All submissions must be accompanied by a cover letter. Please write clearly the manuscript title. In the cover letter

  1. Mention whether the manuscript is being submitted as an Original Article, Review Article, Brief Communication, Letter to Editor, Abstract, or Other.
  2. Include a statement to the editor that the paper being submitted has not been published, simultaneously submitted, or already accepted for publication elsewhere.
  3. Include a statement that the manuscript has been read and approved by all the authors, that the requirements for authorship as stated earlier in this document have been met, and that each author believes that the manuscript represents honest work.
  4. The author must declare that the manuscript, to the best of the author’s knowledge, does not infringe upon any copyright or property right of any third party.
  5. The author must list out any attachments (if any) being sent along with the cover letter:
    1. Consent from patients
    2. Permission from the copyright owner to reprint any previously published material
      Please download the template for cover letter provided.
       
   Images Top
  1. Acceptable graphic files include TIFF or JPEG formats. Graphs can be submitted in the original program files. Minimum resolution is 300 dpi or 1800 x 1600 pixels in TIFF format. Each image should be less than 1024 kb (1 MB) in size. Size of the image can be reduced by decreasing the actual height and width of the images (keep up to 1240 x 800 pixels or 5-6 inches
  2. Figures should be numbered consecutively according to the order in which they have been first cited in the text.
  3. Symbols, arrows, or letters used in photomicrographs should contrast with the background.
  4. Titles and detailed explanations belong in the legends for illustrations not on the illustrations themselves.
  5. When graphs, scatter-grams or histograms are submitted the numerical data on which they are based should also be supplied.
  6. Identifying information, including patients’ names, initials, or hospital numbers, should not be present in images unless the information is essential for scientific purposes. If any identifiable images are used, the patient (or parent or guardian) should give written informed consent for publication.
  7. If a figure has been published elsewhere, acknowledge the original source and submit written permission from the copyright holder to reproduce the material. A credit line should appear in the legend for such figures.
  8. The Journal reserves the right to crop, rotate, reduce, or enlarge the photographs to an acceptable size.
  9. Do not send graphs or diagrams as free hand drawings.
   Tables Top
Please do not duplicate information in the text.
  1. Number of tables - Review / Original Articles: Maximum of six; Case Reports: Maximum of two.
  2. Type or print each table with double spacing on a separate sheet of paper.
  3. Tables with more than 10 columns and 25 rows are not acceptable.
  4. Number tables consecutively in the order of their first citation in the text and supply a brief title for each.
  5. Be sure that each table is cited in the text.
  6. For footnotes use the following symbols, in this sequence: *, †, ‡, §, ||,¶ , **, ††, ‡‡
  7. Abbreviations should be explained. Place explanatory matter in footnotes, not in the heading
  8. If means are used, the standard deviation (or error) and "n" should be included.
  9. Report actual values of p > 0.01 to 2 decimal places and p < 0.01 to 3 decimal places; report p < 0.001 as "p < 0.001" only.
  10. If you use data from another published or unpublished source, obtain permission and acknowledge them fully.
     
   Revised Manuscripts Top

The following guidelines must be followed.
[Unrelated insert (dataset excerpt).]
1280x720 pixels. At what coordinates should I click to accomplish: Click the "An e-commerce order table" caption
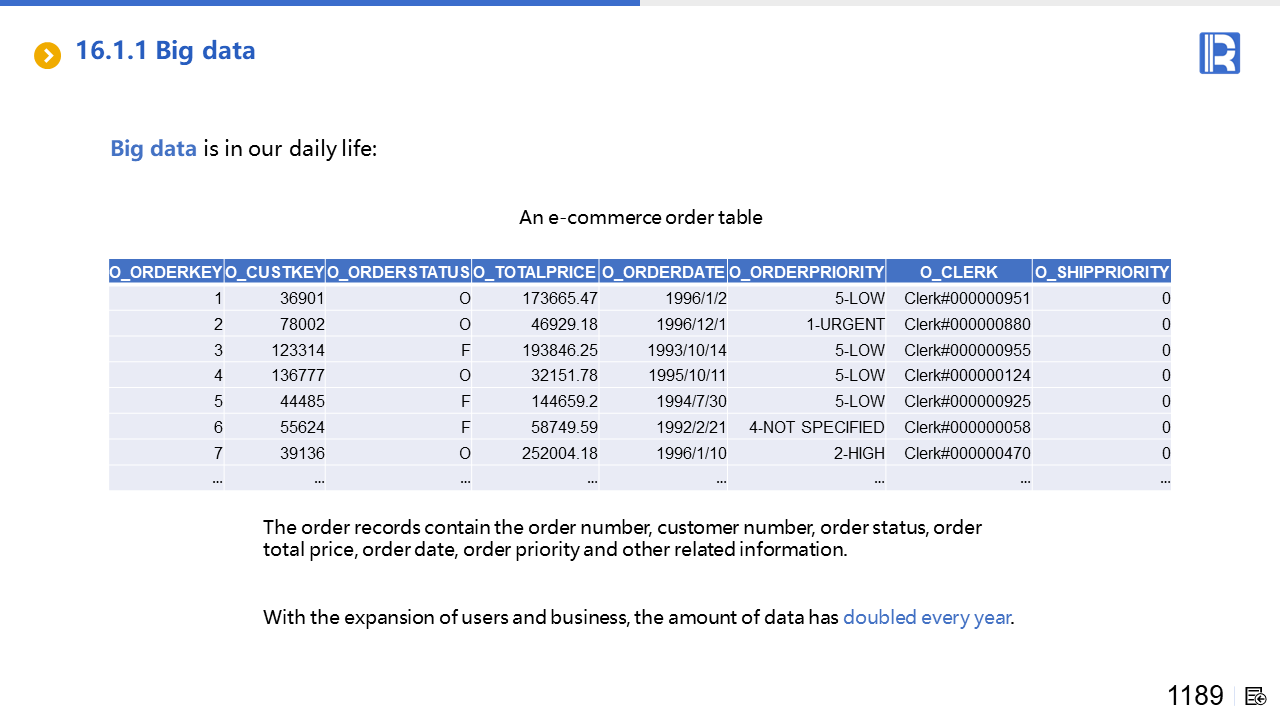point(640,217)
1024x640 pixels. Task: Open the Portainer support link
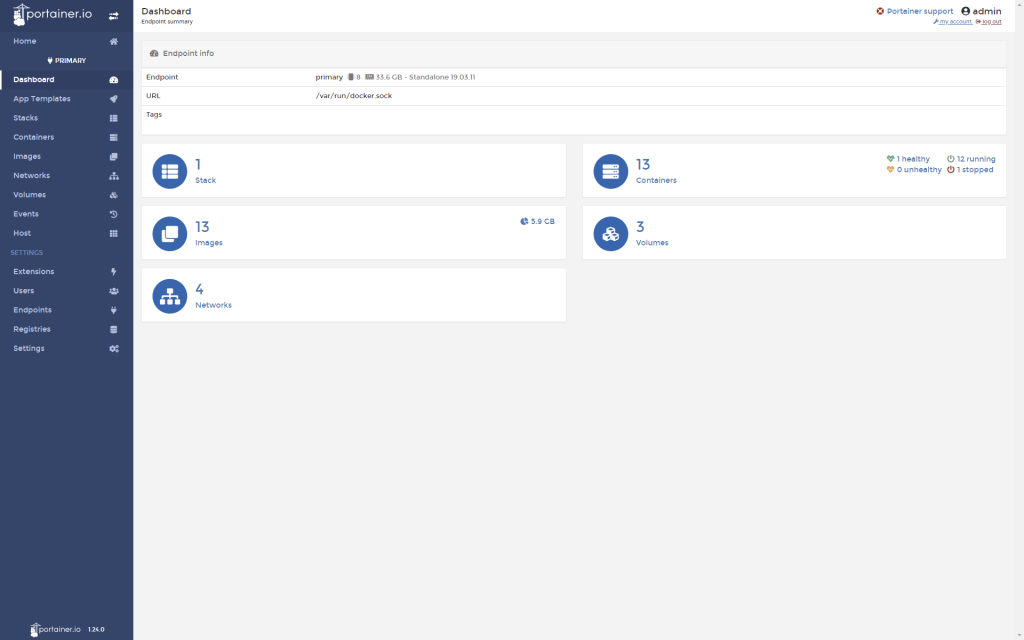[919, 11]

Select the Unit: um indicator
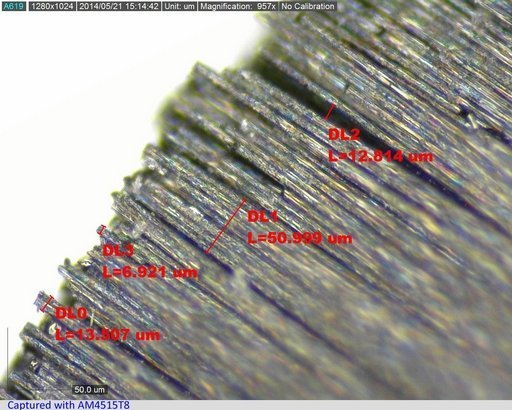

  1. For major revisions, the authors must provide a letter addressing each of the reviewers'
    comments separately and in point form by first recording the reviewer's comment and following it with the author's response.
  2. The author must track all changes made in the revised manuscript.
     

 

 

 

   Proofs Top
The editor reserves the right to correct grammar, spelling, and punctuation, to clarify obscurities and remove redundancies, to improve infelicities of style, to enhance or make appropriate the paper's organization, and to ensure that the paper (text and graphics) conforms overall to the requirements of the journal. No major changes will be made without consulting the author.
   Copyrights Top

Indian Journal of Psychological Medicine is an open-access article distributed under the terms of the Creative Commons Attribution License, which permits unrestricted use, distribution, and reproduction in any medium, provided the original author and source are credited.

Click here to download instructions

 

These ready to use templates are made to help the contributors write as per the requirements of the Journal.

Save the templates on your computer and use them with a word processor program. 
Click open the file and save as the manuscript file.

In the program keep 'Document Map' and 'Comments' on from 'View' menu to navigate through the file. 


Download Template for Original Articles/ABSTRACT Reports. (.DOT file)

Download Template for Case Reports.  (.DOT file)

Download Template for Review Articles.  (.DOT file)

Download Template for Letter to the Editor.  (.DOT file)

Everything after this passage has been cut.